Quella sera a casa di lui, Camilla prima che iniziasse il loro rituale d’amore gli disse: “Carlo Alberto Garante, io ti ho amato fin da subito, cioè nel senso che mi sei piaciuto fin da subito. Il tuo aspetto rasserenava la mia mente e io mi sentivo meglio solo quando c’eri tu, solo a guardarti. Io non sapevo dimostrartelo, e rifiutavo di ammetterlo perché non mi sono mai sentita granché e avevo una missione da compiere, e quando tu sei venuto da me con tutte quelle idee sull’app e anche prima quando cercavi di conquistarmi, tu mi hai salvato la vita. In quel momento hai dato un senso alla mia vita. Per questo io non lascerò mai queste mani, ma se volevo lasciarle era per salvare la tua vita. Perché io ti amo, lo capisci?”
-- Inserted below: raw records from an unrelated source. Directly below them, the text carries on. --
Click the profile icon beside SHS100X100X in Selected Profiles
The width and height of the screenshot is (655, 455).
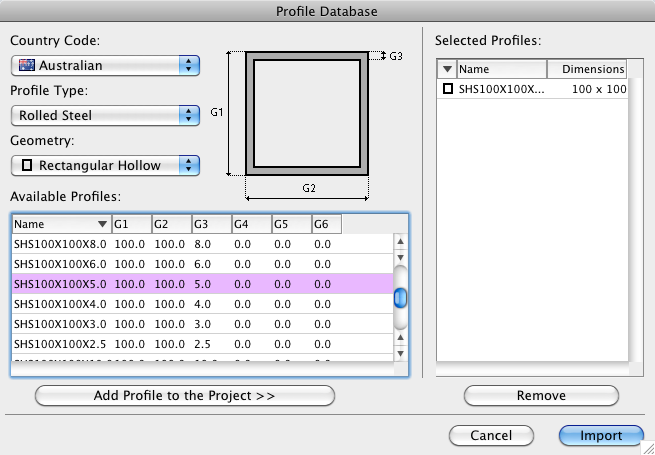click(448, 89)
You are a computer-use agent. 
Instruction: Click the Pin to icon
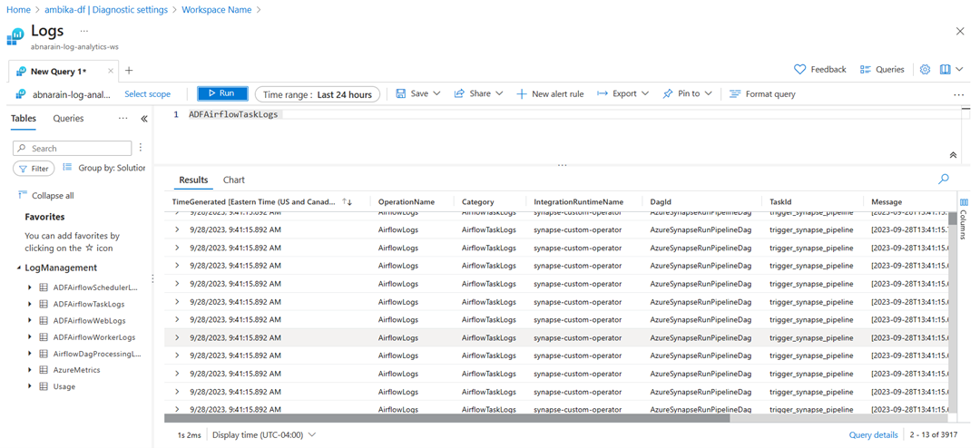668,93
“lo capisco, Karmilla Bensa di Cavour, anche io ti amo” e l’abbracciò e stettero abbracciati molte ore fino ad addormentarsi e quella fu la notte d’amore più bella che vissero insieme.

L’epilogo
Un mese dopo ebbe luogo la serata televisiva, e Carlo Alberto e Diego diedero il meglio di sé e ufficialmente Karmilla entrò nel mercato, rinnovata in tutto e per tutto grazie ai potenti sponsor e alla nuova manodopera. Così che Diego e Carlo Alberto fondarono una loro prima società ma non per questo lasciarono le proprie università. Anche Camilla riprese gli studi anche se con meno profitto per via del morbo che lentamente tramite il farmaco blu stava regredendo. La madre invece non guarì affatto ma almeno era fuori dal coma. La donna disse che non avrebbe fatto più tentativi e il marito fu d’accordo. Meglio mezzi vivi che mezzi morti, dissero. Diego non era d’accordo ma Carlo Alberto invece sì. Lui capiva appieno il padre di Camilla.
Carlo Alberto chiese in sposa Camilla e Camilla accettò ma decisero di non avere figli per la paura che il morbo venisse trasmesso alla creatura da parte di Camilla.
In futuro avrebbero deciso le varie opportunità di adozione. In verità Carlo Alberto stava segretamente studiando la cosa e un giorno avrebbe anche potuto aiutare Camilla a divenire madre, ma
per ora il progetto era top secret fra lui e Diego.
Serena si sposò bene con uno della tv, a cui era andata a fare la scena madre, e in piena felicità da matrimonio mollò il figlio al padre che finalmente se lo poté crescere con l’aiuto di Camilla.